DOCUMENT PASSAGE:
====================
FRANKFURT — The billionaire families that control BMW and Volkswagen Group have become a stumbling block as German automakers seek to convince the government to agree on incentives to revive demand for new cars.
Germans want to know why taxpayer funds should go toward helping the automakers when they are not canceling shareholder dividends or executive bonuses. The economic hit caused by the coronavirus pandemic means that many family-owned restaurants and small stores face the loss of their livelihoods.
BMW plans a shareholder dividend payment of €1.65 billion ($1.78 billion). The payout was expected to be approved at the automaker's annual meeting last week.
Ahead of the meeting, Deutsche Bank's fund management arm, DWS Group, said the automaker should consider a lower payout to protect its balance sheet. Germany's DSW investor lobby group said it wants BMW to be more frugal given that it's asking for state-funded car-buying incentives and is sending thousands of workers home at reduced wages.
====================
[Saved entries]
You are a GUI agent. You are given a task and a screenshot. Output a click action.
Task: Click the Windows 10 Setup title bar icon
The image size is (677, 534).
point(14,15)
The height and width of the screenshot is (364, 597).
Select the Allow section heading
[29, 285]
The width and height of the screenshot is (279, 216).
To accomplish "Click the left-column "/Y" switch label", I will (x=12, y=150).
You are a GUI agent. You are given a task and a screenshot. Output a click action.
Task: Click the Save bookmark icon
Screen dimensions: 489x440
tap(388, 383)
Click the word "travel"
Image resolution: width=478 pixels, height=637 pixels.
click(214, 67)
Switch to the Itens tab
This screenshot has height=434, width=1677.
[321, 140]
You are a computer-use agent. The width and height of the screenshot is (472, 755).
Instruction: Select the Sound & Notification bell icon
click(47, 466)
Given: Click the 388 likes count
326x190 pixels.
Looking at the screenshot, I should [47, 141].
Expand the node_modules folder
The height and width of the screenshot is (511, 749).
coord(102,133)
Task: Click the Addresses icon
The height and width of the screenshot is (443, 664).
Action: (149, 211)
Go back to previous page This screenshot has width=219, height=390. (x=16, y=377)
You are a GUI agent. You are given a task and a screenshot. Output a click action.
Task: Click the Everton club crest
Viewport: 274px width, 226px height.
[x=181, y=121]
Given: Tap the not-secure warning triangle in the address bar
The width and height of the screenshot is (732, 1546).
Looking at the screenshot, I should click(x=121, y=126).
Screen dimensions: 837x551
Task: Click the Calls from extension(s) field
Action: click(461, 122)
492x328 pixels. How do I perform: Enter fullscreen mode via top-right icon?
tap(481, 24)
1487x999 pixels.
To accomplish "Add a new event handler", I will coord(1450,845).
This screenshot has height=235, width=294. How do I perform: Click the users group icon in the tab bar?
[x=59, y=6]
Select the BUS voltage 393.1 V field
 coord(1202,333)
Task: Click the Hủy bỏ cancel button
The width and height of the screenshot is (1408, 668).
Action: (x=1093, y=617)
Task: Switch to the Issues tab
====================
WORK ORDER:
In the piece on German automakers, how much is the shareholder dividend payment BMW plans?

EXERCISE OUTPUT:
€1.65 billion ($1.78 billion)